On February 12 United States District Judge John G. Heyburn II ruled that the state of Kentucky must recognize the relationships of same-sex couples who had their marriage solemnized in a state where same-sex marriage is legal, as marriages. He stopped short, however, of declaring Kentucky’s marriage law unconstitutional. For the time being, Kentucky is “only” being required to recognize out-of-state same-sex marriages as legitimate marriage; they are not (yet) required to solemnize same-sex marriages in their own state.

This makes no sense.  A state is being forced to treat, as marriage, a relationship that they have deemed not to be of the marital sort.  They are being forced to treat a couple as if they were married, even though they do not meet the necessary requirements of a marital relationship in that state.  Bizarre!  I find it strange that one state doesn’t have to recognize the BAR of another state (in the practice of law), but they can be forced to recognize another’s state’s aberrant definition of marriage.  I have a relative who is a cosmetologist.  When he moved from CA to NY, NY wouldn’t even recognize his CA cosmetology license!  How can a state be forced to acknowledge another state’s marriage license, but not their cosmetology license?  Such is the world we live in.
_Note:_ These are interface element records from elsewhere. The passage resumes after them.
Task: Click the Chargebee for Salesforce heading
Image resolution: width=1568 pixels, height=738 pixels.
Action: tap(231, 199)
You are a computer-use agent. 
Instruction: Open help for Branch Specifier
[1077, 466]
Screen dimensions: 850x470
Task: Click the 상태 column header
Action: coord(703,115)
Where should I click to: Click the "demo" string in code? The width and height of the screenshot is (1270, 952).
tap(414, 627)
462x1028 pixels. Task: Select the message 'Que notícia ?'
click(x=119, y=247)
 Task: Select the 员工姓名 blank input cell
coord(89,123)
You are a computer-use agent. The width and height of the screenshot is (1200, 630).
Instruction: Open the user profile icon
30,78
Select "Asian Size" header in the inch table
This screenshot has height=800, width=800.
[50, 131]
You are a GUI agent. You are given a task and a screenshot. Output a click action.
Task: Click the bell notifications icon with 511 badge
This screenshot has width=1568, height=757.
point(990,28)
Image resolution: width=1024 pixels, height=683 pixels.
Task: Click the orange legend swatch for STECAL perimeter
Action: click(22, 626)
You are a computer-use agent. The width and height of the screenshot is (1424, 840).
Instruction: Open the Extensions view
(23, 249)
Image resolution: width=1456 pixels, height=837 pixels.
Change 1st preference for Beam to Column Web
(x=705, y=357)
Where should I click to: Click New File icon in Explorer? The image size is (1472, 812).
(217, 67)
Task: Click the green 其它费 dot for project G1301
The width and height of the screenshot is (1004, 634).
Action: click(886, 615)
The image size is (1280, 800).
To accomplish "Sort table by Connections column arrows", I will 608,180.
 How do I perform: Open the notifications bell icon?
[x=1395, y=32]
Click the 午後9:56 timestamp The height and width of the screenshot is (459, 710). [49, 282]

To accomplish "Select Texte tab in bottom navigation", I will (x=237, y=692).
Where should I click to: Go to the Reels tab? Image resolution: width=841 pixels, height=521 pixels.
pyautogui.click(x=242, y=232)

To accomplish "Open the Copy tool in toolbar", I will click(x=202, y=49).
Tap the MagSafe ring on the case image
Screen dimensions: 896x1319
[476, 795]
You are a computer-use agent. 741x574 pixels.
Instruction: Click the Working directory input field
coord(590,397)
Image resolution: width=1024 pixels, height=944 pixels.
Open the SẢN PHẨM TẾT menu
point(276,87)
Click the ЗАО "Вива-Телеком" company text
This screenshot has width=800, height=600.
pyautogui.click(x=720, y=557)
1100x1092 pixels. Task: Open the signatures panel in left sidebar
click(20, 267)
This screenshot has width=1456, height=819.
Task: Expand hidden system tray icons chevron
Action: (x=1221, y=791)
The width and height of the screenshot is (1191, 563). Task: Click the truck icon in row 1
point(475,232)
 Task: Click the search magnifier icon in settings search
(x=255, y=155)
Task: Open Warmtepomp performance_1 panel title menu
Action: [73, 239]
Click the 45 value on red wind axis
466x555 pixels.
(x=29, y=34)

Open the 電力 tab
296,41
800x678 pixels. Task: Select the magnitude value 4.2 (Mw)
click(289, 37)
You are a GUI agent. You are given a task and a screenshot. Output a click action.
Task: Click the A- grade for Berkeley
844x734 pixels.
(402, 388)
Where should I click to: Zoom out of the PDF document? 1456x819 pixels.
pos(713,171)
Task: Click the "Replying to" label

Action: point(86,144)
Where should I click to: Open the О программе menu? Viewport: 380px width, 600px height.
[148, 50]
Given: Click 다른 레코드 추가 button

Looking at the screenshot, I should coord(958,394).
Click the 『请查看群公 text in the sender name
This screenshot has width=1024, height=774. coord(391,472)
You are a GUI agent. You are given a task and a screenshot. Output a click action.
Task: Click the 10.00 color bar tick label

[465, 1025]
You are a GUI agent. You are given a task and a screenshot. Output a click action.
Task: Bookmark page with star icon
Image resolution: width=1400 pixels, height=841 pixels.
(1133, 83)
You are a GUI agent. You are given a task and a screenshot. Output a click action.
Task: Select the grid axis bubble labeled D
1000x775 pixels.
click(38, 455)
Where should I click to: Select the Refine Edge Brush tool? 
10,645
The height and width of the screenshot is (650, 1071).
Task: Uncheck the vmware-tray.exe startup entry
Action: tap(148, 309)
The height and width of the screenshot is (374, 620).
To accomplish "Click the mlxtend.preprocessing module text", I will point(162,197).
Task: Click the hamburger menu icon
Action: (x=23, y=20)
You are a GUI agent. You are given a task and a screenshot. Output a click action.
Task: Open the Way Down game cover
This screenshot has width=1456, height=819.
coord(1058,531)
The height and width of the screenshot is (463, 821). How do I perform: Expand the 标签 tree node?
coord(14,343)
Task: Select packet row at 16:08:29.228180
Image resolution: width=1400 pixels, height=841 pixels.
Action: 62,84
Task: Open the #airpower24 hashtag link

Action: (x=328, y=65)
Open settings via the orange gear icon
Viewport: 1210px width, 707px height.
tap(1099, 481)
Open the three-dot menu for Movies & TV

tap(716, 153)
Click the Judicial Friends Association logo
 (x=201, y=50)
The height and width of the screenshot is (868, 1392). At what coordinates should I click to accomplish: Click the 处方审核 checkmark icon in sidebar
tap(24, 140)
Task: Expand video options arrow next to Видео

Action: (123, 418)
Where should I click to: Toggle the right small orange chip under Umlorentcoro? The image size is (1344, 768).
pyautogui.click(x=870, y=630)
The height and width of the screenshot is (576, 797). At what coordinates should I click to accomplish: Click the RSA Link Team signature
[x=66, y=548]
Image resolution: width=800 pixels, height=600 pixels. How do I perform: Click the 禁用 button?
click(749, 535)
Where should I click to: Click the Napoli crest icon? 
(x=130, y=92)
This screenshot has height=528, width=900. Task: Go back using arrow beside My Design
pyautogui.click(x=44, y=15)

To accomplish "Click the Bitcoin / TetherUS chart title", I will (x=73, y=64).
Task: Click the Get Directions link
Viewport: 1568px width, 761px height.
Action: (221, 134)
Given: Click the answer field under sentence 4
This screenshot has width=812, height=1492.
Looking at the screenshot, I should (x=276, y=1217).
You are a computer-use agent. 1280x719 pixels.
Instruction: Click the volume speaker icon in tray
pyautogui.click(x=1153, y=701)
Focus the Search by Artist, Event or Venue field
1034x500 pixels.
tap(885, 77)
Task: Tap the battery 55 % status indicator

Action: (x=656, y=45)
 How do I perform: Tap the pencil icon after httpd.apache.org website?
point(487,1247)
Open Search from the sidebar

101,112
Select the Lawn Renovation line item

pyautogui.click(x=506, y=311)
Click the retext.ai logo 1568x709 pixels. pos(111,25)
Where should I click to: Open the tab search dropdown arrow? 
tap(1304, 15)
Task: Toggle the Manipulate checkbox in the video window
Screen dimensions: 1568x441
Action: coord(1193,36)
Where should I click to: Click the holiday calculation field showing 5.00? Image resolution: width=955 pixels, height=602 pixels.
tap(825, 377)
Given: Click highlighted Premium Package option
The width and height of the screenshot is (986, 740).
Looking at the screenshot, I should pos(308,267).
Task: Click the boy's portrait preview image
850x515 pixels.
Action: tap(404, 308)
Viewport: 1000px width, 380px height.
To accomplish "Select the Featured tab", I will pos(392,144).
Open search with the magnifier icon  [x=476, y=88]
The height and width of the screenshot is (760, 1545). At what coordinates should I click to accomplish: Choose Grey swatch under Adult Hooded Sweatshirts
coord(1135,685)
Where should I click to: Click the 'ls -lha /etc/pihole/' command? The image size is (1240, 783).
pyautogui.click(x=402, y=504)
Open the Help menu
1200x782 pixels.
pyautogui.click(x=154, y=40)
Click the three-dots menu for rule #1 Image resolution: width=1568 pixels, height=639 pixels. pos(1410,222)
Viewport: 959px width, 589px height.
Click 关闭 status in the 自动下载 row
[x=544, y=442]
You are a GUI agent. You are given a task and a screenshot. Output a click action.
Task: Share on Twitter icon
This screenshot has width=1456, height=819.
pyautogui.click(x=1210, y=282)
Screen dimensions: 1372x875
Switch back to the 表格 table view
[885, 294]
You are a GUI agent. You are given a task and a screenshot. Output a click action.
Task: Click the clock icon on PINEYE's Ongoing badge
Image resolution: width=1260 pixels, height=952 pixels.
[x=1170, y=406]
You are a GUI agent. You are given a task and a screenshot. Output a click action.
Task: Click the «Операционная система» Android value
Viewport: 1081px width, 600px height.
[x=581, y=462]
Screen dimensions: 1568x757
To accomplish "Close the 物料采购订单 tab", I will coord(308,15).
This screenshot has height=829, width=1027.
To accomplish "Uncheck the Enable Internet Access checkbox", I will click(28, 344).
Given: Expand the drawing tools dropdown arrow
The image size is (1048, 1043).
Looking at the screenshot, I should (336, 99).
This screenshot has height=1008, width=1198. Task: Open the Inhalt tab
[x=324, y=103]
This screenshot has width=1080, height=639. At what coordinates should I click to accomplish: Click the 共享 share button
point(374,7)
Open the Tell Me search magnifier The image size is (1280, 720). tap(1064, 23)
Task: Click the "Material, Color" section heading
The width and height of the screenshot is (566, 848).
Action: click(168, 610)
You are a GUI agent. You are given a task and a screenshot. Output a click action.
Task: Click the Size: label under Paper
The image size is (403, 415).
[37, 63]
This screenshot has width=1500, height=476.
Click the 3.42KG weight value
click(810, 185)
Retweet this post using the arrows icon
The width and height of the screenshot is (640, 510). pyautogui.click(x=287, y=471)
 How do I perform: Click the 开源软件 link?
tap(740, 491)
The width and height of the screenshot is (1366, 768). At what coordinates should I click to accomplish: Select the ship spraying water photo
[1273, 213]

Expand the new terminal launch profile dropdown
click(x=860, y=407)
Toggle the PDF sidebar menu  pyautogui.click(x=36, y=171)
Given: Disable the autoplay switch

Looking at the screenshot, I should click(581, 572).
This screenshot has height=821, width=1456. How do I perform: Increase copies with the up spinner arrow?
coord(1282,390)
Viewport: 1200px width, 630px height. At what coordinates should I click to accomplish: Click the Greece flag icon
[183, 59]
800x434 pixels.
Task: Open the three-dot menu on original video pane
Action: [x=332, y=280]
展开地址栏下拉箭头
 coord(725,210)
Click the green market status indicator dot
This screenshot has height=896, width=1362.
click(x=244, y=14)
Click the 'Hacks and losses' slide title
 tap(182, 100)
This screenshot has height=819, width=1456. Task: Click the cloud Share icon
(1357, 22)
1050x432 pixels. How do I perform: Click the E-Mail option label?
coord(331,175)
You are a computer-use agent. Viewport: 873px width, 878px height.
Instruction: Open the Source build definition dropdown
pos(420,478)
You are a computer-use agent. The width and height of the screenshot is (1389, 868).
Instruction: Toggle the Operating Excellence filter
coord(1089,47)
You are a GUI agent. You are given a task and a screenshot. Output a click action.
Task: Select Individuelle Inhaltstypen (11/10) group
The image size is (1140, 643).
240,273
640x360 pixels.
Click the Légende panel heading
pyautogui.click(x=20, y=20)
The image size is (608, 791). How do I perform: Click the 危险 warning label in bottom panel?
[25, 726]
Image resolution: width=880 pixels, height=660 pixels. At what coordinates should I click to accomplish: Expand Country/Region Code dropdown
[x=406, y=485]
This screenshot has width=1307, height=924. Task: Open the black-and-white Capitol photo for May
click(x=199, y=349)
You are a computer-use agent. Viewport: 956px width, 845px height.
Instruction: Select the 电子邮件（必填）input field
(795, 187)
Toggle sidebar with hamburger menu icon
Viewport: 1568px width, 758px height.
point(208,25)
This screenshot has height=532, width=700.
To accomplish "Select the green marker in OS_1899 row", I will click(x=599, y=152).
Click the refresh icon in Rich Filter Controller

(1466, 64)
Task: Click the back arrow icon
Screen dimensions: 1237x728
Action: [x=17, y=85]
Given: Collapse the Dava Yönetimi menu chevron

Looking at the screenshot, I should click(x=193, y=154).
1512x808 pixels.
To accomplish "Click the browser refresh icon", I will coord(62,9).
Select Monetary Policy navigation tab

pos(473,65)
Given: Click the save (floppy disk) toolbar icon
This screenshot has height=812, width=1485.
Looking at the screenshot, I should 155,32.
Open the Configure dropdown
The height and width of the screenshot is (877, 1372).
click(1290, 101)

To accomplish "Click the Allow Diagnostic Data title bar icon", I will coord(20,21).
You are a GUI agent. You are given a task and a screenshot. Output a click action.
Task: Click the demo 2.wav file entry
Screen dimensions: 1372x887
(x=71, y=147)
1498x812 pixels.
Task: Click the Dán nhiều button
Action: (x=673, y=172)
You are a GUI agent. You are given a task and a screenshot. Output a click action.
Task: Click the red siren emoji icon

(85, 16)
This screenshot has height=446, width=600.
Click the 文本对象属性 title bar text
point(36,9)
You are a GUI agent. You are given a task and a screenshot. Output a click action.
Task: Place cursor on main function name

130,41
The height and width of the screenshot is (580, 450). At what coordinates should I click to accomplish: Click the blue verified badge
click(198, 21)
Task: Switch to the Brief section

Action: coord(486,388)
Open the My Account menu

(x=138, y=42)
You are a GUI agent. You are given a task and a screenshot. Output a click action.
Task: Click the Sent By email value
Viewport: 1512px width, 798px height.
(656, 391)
Judge rules VA marriage amendment unconstitutional

A day after the KY ruling, on Thursday, February 13, U.S. District Judge Arenda Wright Allen ruled that Virginia’s constitutional amendment that recognized the necessity of opposite-sex partners for a marital relationships is unconstitutional.  She put a stay on the decision, however, while it is being appealed.  For the time being, it’s business as usual in Virginia.

One aspect of the ruling that has garnered media attention is the judge’s attribution of the phrase “all men are created equal” to the Constitution, when in fact, it appears in the Declaration of Independence.  Surely this was a slip of the mind, but it may just reveal something about how little the Constitution comes into play in the mind of many judges when ruling on matters like this. They decide the case on moral grounds before they ever look to the Constitution, and then pluck phrases out of their original context to make them support their foregone conclusion. Anybody who reads the Constitution and think it provides a right to same-sex marriage isn’t reading the Constitution, but rather reading something into the Constitution.

You can read the opinion here.

 

UPDATE: The 4th U.S. Circuit Appeals Court upheld the judge’s decision regarding Virginia’s marriage law by a 2-1 decision.